Sounds like the lyrics to an Ai wedding song, right? Fooled ya! It’s Coldplay, and they claim the song, ALL MY LOVE, will be their last single. A threat or a promise? By the way, officially, it’s ALL CAPS. They don’t want it confused with the Led Zeppelin tune from In Through the Out Door?

I associate Coldplay with numbers: in this case, seven songwriters and a further seven producers. It seems the more writers and producers involved, the more statistical and vanilla the song. Kinda explains Ai.
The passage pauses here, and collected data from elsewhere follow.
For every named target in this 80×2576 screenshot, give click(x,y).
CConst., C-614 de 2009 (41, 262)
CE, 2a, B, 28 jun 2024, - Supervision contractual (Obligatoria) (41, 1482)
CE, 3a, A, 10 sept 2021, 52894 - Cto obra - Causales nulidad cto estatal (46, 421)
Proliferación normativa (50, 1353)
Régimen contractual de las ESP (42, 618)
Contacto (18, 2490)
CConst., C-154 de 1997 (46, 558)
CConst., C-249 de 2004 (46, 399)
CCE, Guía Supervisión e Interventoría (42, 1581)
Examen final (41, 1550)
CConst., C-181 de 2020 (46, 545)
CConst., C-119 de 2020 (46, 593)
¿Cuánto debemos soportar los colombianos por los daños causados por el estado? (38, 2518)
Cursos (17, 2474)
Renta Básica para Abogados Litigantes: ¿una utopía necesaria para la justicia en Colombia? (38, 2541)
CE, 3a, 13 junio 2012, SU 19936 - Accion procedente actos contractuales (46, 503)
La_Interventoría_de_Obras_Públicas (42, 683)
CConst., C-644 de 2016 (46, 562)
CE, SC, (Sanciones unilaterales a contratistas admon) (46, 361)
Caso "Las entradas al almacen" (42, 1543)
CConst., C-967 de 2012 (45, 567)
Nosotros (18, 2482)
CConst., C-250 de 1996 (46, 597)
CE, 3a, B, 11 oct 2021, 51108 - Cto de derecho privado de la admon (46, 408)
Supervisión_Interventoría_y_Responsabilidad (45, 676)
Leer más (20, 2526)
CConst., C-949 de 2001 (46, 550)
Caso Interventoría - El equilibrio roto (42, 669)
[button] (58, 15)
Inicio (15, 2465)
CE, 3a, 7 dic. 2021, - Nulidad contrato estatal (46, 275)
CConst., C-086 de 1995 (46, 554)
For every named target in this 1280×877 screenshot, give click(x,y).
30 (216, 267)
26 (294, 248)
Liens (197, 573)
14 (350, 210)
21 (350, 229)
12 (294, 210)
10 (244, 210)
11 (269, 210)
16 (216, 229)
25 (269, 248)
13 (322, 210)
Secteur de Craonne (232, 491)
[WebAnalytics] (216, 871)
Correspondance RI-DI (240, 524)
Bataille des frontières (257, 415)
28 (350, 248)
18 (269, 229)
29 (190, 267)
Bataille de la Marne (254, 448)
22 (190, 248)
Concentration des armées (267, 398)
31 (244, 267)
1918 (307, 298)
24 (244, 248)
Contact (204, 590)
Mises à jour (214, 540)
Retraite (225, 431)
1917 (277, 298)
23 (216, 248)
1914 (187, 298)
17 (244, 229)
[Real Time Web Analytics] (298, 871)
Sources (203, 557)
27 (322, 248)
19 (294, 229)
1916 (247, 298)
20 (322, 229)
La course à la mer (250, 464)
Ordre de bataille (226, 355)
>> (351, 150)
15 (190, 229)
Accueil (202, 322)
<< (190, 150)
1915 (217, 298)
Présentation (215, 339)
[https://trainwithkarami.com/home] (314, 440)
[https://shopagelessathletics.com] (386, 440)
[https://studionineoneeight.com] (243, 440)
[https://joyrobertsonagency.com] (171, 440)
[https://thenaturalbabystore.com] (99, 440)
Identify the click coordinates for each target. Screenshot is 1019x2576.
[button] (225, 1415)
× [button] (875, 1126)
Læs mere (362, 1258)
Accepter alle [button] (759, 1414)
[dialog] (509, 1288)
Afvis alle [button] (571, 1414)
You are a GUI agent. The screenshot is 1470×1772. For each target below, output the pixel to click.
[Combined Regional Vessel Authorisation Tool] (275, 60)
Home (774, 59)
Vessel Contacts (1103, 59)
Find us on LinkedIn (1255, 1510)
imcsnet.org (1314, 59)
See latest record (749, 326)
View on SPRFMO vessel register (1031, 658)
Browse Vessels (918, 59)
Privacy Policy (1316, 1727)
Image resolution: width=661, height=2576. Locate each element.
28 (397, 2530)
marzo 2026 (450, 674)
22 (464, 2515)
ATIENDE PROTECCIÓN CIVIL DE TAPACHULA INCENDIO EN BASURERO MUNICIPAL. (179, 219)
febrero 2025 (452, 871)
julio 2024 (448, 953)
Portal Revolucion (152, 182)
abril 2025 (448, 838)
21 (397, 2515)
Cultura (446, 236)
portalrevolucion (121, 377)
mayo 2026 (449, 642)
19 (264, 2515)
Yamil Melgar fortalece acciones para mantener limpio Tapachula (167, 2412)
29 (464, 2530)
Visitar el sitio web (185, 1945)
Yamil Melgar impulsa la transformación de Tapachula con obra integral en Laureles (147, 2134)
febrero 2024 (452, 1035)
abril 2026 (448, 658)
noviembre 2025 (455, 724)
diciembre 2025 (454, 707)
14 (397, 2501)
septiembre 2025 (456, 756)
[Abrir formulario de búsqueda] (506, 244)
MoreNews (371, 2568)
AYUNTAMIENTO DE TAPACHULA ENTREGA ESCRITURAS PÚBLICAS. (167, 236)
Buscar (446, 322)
On the bright side, there’s this video, featuring just Chris Martin from the wading pool of writers and producers that is Coldplay, and Dick Van Dyke! It’s highly redemptive. The whole statistical potpourri is forgivable and elevated by a personage of such character and presence, humanity and individuality. He’s 99 hundred years old and he still has it. What charisma! You can’t not watch him when he’s in the frame. Extra points for film and still clips from Mr. Van Dyke’s glorious career. Heck, turn the sound down and just watch the video.

The Point

Like microwave cooking, Ai will only get better, faster, cheaper. It's unlikely to be strictly regulated (that might not be a bad thing). It can mimic human voices, play every instrument and convince people it understands what’s inside them. Heck, it makes porn — what more evidence is needed as to its power?

What Ai can’t do yet, and perhaps never, is take a weather map and a radio show heard while depressed on a tour bus and, in a flash, turn it into a song. It takes human intuition to make that leap, or to decide to cut three guitar parts and blend them for the solo, or decide to keep that organ in during the fade. Or to wait until the very last moment, trusting for some inspiration.

I think the point is you must trust, and double down on your humanity. More on this later.

David Johansen

David Johanson, the flamboyant singer of those glam punk boys of the 70s, The New York Dolls, and better known in the 80s as the Amaretto-sipping Buster Poindexter, died. I found the New York Dolls and Buster Poindexter frivolous and fun and forgettable.

But I saw Mr Johansen on Saturday Night Live in the late 80s, and he laid down a gorgeous performance of a song he wrote, Heart of Gold. It clobbered me: I was going through an awful breakup and I remember crying during it. Always, the meaning we find is what we bring.

I searched and searched... and turned up this clip of it on TikTok. Thanks to Huggy SNL for keeping this alive.